Scheme compiled by UNESCO-UNEVOC from UNESCO-IBE (2010). World Data on Education Ed VII 2010/11. Nepal.

Primary education starts at the age of five, lasts for five years and finishes with an exam which determines access to secondary education. Secondary education is divided into three levels – low secondary; secondary; and higher secondary. According to the Schools Sector Reform Programme (SSRP), primary education and the lower secondary level are basic education.

Formal TVET system

After lower secondary, students can opt for two-year vocational training, which leads to the Technical School Leaving Certificate. At higher secondary level, students can specialise in science, commerce, humanities and education following programmes that last 2 to 2.5 years. Short-term programmes (1 year) and short-term courses in skill development are also available. Each of the three levels of secondary educations finishes with a final exam.

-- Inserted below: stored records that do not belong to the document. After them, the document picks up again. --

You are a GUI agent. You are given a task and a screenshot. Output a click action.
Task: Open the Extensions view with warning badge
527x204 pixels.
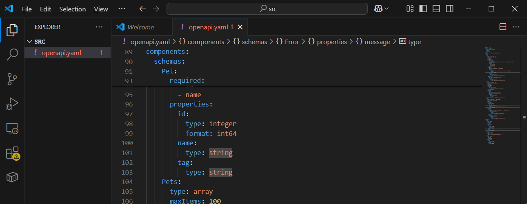click(12, 153)
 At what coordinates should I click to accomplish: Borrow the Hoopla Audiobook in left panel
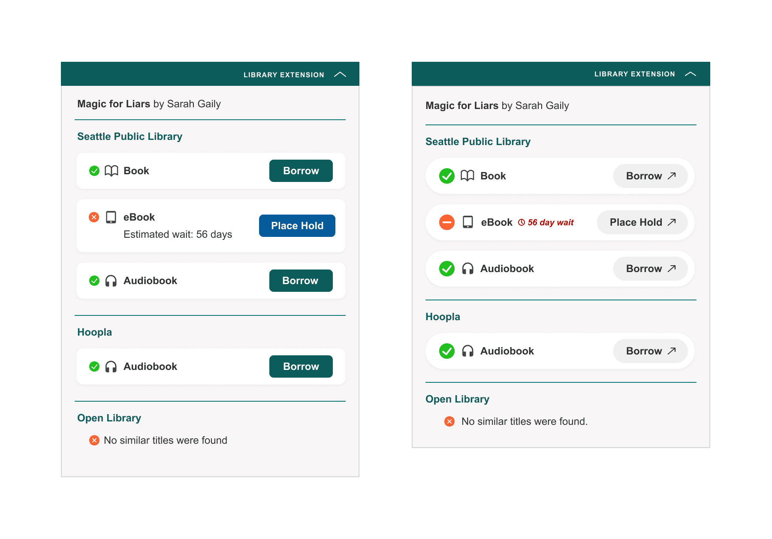click(301, 366)
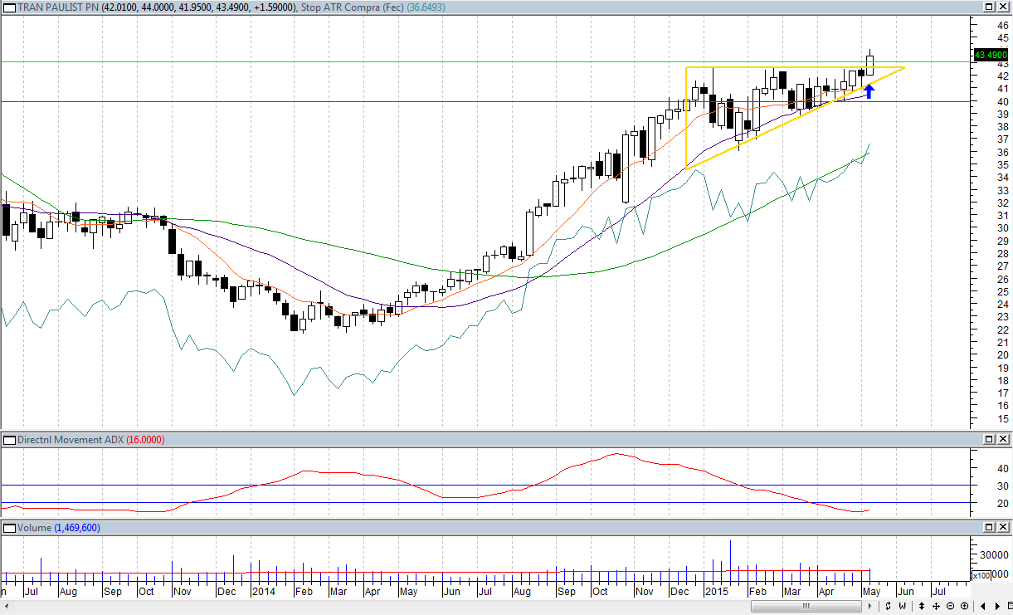
Task: Close the Volume pane
Action: [x=1003, y=528]
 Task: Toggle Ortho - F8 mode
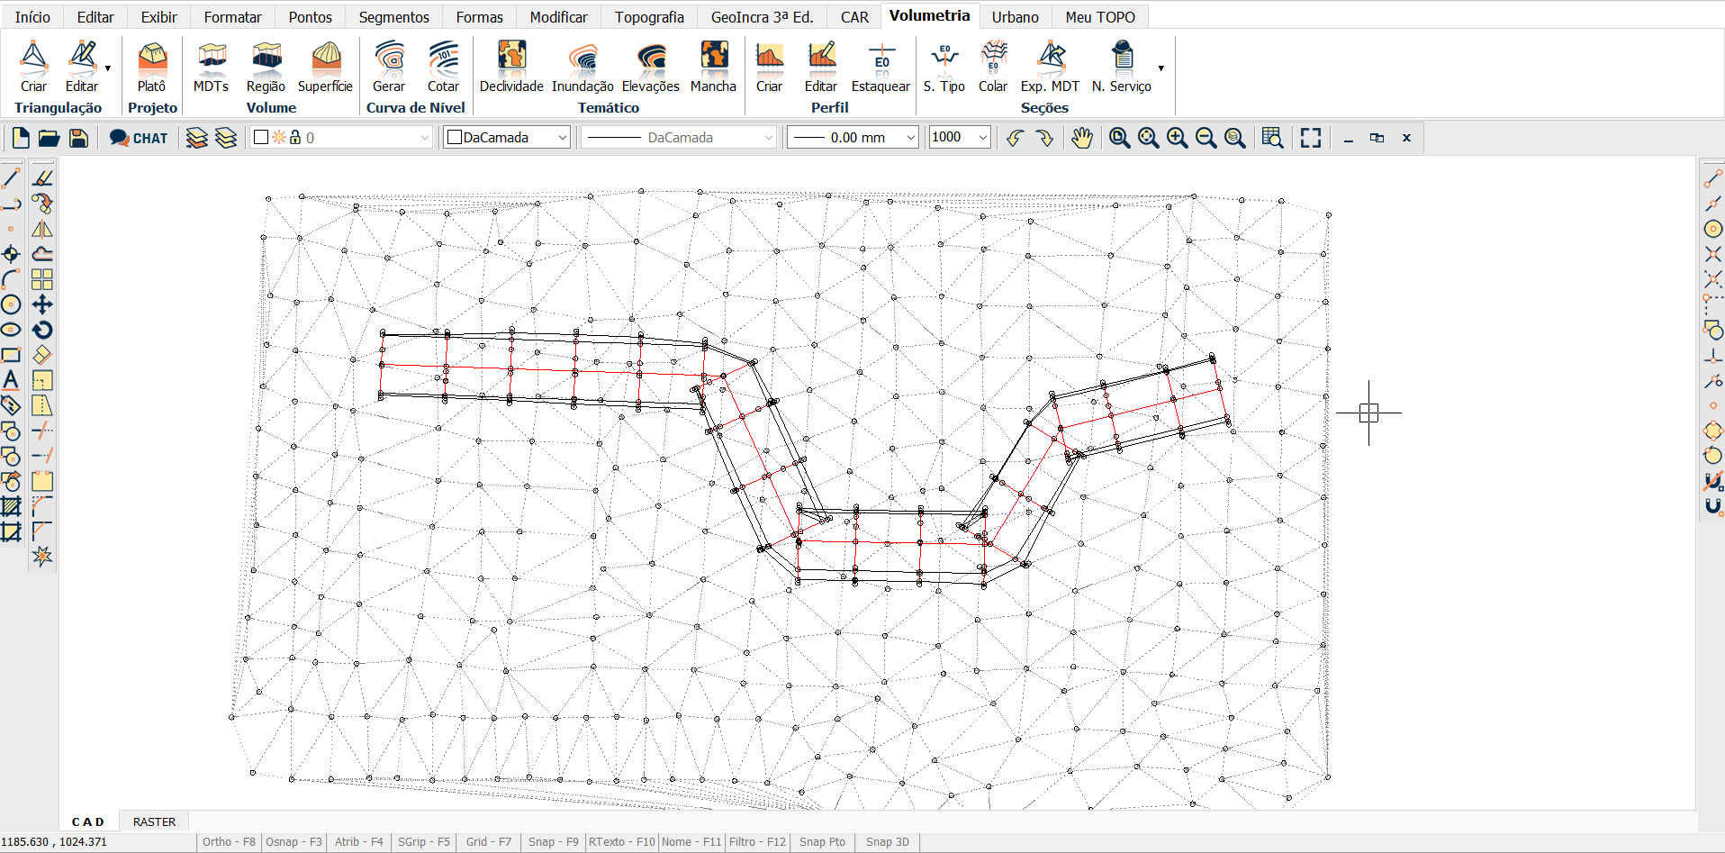pyautogui.click(x=229, y=842)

Programmes at this level are offered in four fields – general, professional, technical and Sanskrit. Universities offer a range of 3- to 4- year bachelor programmes, 1-year post-graduate diplomas and 3-year doctoral programmes.

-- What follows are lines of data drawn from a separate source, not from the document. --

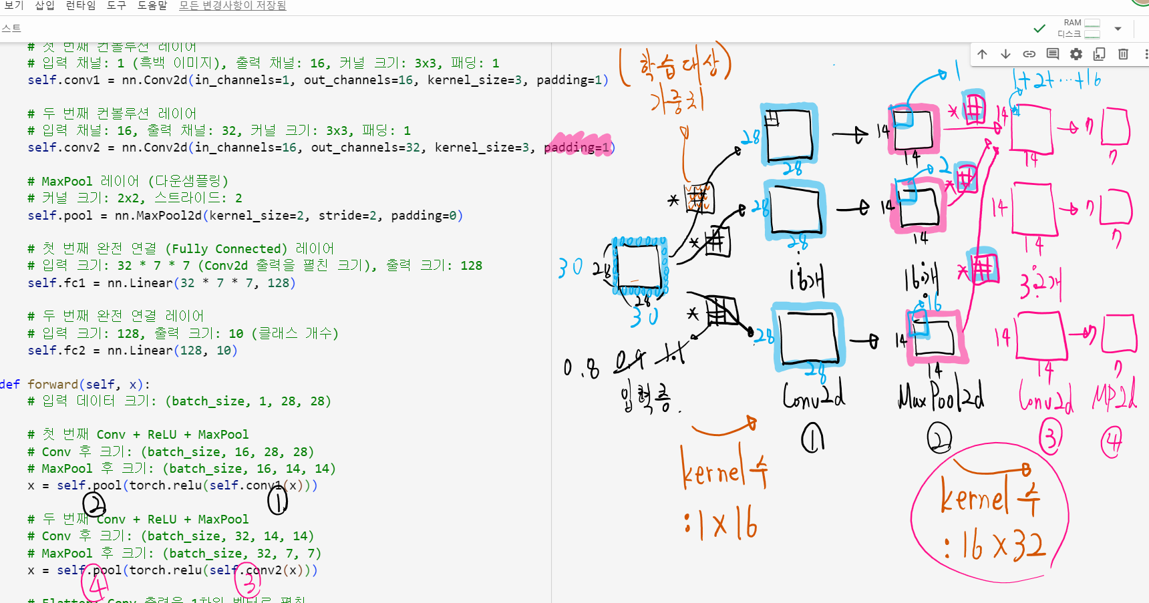Screen dimensions: 1149x603
Task: Expand dropdown arrow beside RAM indicator
Action: click(x=1118, y=29)
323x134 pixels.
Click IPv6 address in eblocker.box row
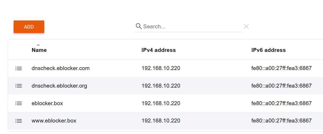point(282,103)
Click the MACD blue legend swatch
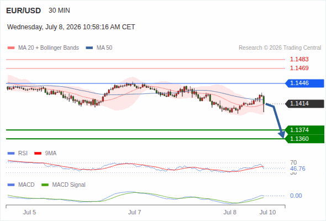This screenshot has height=221, width=326. tap(11, 185)
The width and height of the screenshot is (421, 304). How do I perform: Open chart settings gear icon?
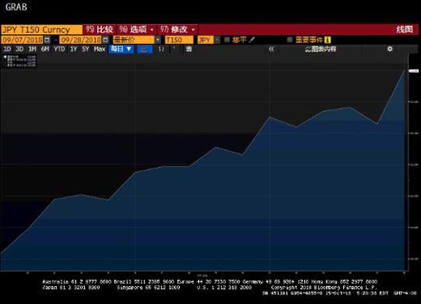[389, 49]
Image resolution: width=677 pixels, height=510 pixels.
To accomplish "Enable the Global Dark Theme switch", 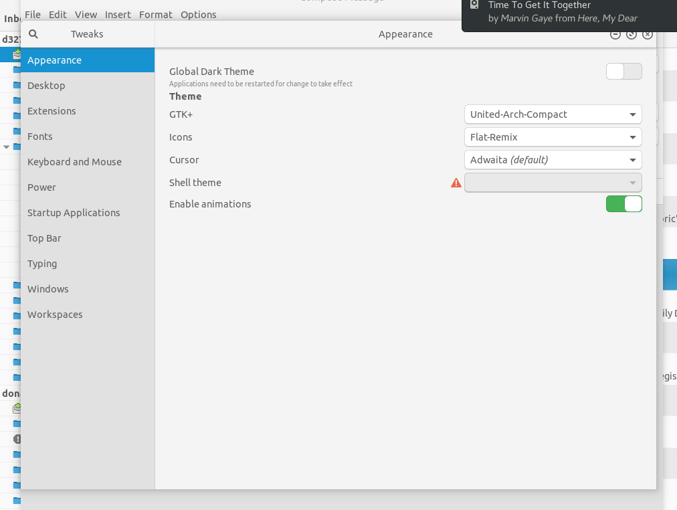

Non-formal and informal TVET systems

According to the Non-Formal Education Policy of 2006, non-formal education faced a lack of management, consensus, as well as programme implementation and coordination. There was the need to make non-formal education programmes available to excluded sections of the community and designing programmes for persons and groups of different learning needs and abilities. As a result of these challenges the Non-Formal Education Policy of 2006 was formulated. It clarifies the broad concepts of non-formal education and defines policies and strategies for the sector.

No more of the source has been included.